When I came out online (via my blog and Facebook profile), the visible response was completely supportive, and I am incredibly thankful for that. I have many friends, both heterosexual and homosexual, who take a lot of flack for their gay-friendly posts, and I'm sure some of my "friends" look the other way when my posts show up in their feed. I wanted to reach out to anyone else feeling trapped in the closet and hopefully change other people's minds for the better, and both of those things happened the day I came out. One girl said that she grew up in a very conservative home but had lately been struggling to learn more about and be more accepting of homosexuals, while a PK (pastor's kid) said that he wasn't sure if he was "allowed" to support me with an online "Like" or comment but that this wouldn't change our friendship at all. I also appreciated that two College View Church pastors reached out to me, though I'm still unsure just how the church can help me or vice versa; just like at Union College, it seems difficult to start a ministry or group when the potential members are scared of being exposed and labeled.

It's been interesting—and sometimes awkward—hanging out with some friends and acquaintances since my announcement. Most don't mention it, which could mean that they don't care and/or don't want to address the elephant in the room. Honestly, I don't think my being gay will fully hit me or my friends and family until I start dating, if or when that happens. I don't even know where to start in the dating realm because it's so foreign to me and I'm not sure what I desire in a partner (and if it's Adventist and/or Christian, that's obviously a small demographic in my case). I feel like my teenage and college dating years were robbed from me, making me even more awkward and resistant to opening up to someone else.

I stopped attending church because their official stance as a Seventh-Day Adventist (SDA) organization makes me feel unwelcome (I have since visited a gay-friendly church in town) and after so many years of pretending to be straight and essentially setting aside my views to attend, the church can't even meet me halfway? I don't expect the SDA Church to endorse homosexuality, but not denouncing it at every turn would be a great start.

What really gets me is when homosexuality is likened to a sin like stealing. Speaking for myself, stealing is a choice or habit that can be avoided or reversed, whereas being gay is at the core of my being. It's not like I can go, "Whoops, I was really gay today, so I'll try to do better tomorrow." And for people who think it is a choice, why would I choose to join a minority and paint a huge target on my back for judgement?

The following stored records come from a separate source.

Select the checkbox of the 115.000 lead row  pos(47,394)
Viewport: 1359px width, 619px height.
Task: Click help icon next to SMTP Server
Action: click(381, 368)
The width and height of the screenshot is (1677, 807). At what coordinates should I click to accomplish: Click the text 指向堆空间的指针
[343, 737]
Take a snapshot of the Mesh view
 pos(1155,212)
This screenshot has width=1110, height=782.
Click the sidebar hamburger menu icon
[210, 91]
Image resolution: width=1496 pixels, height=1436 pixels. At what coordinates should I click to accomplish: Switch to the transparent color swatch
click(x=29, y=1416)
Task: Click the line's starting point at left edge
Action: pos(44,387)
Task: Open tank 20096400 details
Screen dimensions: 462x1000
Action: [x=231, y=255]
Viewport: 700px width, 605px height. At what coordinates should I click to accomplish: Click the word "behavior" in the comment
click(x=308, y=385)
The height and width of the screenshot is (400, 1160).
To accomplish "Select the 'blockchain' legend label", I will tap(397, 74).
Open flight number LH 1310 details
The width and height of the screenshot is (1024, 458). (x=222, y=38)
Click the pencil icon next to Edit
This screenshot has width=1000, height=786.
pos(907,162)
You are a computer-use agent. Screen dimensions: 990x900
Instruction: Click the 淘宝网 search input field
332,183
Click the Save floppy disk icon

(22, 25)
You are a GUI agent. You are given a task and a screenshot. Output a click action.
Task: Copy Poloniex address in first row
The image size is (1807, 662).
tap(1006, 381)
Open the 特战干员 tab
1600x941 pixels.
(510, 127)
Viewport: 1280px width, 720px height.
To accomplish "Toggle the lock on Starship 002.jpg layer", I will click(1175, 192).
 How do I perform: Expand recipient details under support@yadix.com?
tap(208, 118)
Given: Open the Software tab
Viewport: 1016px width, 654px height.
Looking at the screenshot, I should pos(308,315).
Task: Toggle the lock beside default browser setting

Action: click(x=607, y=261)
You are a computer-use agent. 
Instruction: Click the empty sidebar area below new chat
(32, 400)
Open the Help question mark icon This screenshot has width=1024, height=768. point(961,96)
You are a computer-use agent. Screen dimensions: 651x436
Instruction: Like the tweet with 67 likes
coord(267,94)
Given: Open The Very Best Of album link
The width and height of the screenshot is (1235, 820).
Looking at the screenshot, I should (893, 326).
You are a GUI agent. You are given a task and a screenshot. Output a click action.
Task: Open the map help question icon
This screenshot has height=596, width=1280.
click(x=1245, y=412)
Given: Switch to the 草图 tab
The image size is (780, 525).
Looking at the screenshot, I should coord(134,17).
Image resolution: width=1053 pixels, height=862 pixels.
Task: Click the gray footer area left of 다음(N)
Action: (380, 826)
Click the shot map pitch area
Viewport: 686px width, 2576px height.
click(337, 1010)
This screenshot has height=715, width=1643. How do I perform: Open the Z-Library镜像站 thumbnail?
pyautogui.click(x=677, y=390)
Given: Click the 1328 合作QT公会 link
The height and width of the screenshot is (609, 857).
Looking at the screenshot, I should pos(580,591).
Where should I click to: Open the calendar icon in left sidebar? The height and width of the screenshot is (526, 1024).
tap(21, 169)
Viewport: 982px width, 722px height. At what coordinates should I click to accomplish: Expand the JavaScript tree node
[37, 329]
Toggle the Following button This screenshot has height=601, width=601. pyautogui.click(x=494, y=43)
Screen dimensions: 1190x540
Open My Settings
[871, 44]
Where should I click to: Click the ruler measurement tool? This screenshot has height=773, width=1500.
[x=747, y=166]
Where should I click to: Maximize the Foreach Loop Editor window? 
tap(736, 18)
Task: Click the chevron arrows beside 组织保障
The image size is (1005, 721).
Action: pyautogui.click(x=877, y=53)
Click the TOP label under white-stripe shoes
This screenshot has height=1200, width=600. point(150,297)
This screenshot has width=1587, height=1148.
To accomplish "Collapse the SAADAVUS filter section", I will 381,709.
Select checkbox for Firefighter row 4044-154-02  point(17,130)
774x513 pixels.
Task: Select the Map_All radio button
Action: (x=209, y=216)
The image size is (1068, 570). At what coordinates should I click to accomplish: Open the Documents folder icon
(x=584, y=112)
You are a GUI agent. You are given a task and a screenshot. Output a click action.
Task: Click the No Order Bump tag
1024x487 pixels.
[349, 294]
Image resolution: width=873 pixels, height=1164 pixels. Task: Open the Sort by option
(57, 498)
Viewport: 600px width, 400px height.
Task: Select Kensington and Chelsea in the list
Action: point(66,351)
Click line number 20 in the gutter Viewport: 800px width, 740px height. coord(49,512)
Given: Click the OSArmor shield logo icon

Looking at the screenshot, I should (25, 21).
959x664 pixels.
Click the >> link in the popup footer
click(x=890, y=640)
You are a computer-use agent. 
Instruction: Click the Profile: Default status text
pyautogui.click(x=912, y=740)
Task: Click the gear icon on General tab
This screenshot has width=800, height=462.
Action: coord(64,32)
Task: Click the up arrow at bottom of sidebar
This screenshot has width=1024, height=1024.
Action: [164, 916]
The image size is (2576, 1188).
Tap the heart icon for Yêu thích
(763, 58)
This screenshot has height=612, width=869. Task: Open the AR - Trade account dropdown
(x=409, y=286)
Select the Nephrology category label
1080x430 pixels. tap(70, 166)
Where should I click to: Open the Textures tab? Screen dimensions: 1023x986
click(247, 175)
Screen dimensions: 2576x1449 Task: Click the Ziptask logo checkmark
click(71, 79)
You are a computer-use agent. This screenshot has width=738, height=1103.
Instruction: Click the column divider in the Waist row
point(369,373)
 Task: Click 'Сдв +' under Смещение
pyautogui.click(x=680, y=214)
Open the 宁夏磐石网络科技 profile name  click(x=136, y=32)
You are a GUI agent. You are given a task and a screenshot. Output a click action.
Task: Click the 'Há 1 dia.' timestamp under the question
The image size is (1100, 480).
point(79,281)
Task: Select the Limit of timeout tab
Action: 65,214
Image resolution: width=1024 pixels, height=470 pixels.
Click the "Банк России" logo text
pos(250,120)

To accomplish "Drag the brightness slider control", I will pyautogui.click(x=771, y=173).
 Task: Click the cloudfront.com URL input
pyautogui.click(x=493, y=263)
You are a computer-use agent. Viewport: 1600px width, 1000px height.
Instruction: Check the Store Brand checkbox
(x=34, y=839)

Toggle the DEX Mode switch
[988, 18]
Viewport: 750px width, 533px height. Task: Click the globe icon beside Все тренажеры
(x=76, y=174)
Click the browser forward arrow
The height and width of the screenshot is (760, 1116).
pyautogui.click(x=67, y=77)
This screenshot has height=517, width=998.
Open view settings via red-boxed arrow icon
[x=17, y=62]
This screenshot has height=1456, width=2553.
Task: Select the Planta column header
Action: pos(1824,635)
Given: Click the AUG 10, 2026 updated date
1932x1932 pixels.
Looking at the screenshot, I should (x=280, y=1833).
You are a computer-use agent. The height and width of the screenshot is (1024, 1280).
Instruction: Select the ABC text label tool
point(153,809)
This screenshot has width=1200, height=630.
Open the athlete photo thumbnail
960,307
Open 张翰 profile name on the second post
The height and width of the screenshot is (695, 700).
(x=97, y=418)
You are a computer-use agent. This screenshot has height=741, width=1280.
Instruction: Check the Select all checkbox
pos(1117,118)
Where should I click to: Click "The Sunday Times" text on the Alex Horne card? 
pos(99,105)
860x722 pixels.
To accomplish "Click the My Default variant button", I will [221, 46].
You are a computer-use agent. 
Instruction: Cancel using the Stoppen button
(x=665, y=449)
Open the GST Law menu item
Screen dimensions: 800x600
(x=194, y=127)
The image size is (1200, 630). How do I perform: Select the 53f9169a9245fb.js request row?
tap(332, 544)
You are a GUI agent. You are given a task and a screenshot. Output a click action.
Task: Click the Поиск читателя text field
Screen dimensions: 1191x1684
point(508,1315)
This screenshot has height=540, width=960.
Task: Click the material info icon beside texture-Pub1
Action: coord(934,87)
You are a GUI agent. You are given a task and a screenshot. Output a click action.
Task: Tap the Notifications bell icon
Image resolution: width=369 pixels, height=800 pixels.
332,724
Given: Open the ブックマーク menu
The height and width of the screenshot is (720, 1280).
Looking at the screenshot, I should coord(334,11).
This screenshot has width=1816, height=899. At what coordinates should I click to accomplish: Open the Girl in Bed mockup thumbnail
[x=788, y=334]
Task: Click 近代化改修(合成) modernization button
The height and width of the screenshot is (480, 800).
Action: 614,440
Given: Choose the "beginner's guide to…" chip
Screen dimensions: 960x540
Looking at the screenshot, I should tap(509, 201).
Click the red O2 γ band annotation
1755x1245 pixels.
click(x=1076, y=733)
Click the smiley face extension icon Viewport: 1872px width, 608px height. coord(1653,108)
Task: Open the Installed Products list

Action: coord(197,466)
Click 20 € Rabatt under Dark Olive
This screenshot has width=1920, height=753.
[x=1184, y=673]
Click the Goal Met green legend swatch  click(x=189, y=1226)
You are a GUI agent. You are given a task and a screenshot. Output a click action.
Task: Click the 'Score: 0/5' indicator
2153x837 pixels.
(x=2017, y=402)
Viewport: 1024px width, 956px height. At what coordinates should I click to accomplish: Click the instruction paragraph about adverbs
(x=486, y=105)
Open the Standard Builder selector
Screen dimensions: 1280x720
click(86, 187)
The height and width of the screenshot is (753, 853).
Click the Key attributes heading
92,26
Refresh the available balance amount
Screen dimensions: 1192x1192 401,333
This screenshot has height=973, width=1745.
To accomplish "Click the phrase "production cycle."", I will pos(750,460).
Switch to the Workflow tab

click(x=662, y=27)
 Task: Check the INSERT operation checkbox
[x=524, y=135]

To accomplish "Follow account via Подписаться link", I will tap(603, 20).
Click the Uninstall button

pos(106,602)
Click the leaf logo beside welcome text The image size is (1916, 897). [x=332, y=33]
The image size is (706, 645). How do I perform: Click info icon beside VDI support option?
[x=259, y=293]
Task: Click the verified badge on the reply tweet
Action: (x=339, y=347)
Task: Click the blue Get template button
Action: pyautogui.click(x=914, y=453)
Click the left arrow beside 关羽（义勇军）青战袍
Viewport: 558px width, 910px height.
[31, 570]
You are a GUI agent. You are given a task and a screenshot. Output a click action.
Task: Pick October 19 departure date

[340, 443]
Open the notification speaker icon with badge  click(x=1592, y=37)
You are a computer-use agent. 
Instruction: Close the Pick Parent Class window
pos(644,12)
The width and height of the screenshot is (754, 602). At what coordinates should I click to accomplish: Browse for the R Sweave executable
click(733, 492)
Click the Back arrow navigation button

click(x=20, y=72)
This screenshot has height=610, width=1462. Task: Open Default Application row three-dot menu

When the state of Maryland affirmed same-sex marriage, the SDA Church swiftly responded with a reminder that homosexuality is wrong. Was that really necessary? Did anybody really think that the church had changed its view on the matter, now or ever? That action read as hateful to me. Also, activist Carrol Grady's anti-bullying booth was uninvited from the recent SDA teachers' convention because of her support for same-sex marriage. Isn't it possible for the church to maintain its stance while at least supporting the well-being of all bullied students, including gays and lesbians? It seems like the decent, Christian thing to do.

Even if I wasn't gay (still not a choice, in my eyes), I think I'd still be disenchanted with the SDA Church along with many of my friends. I'll continue looking for love and letting others know where I find it.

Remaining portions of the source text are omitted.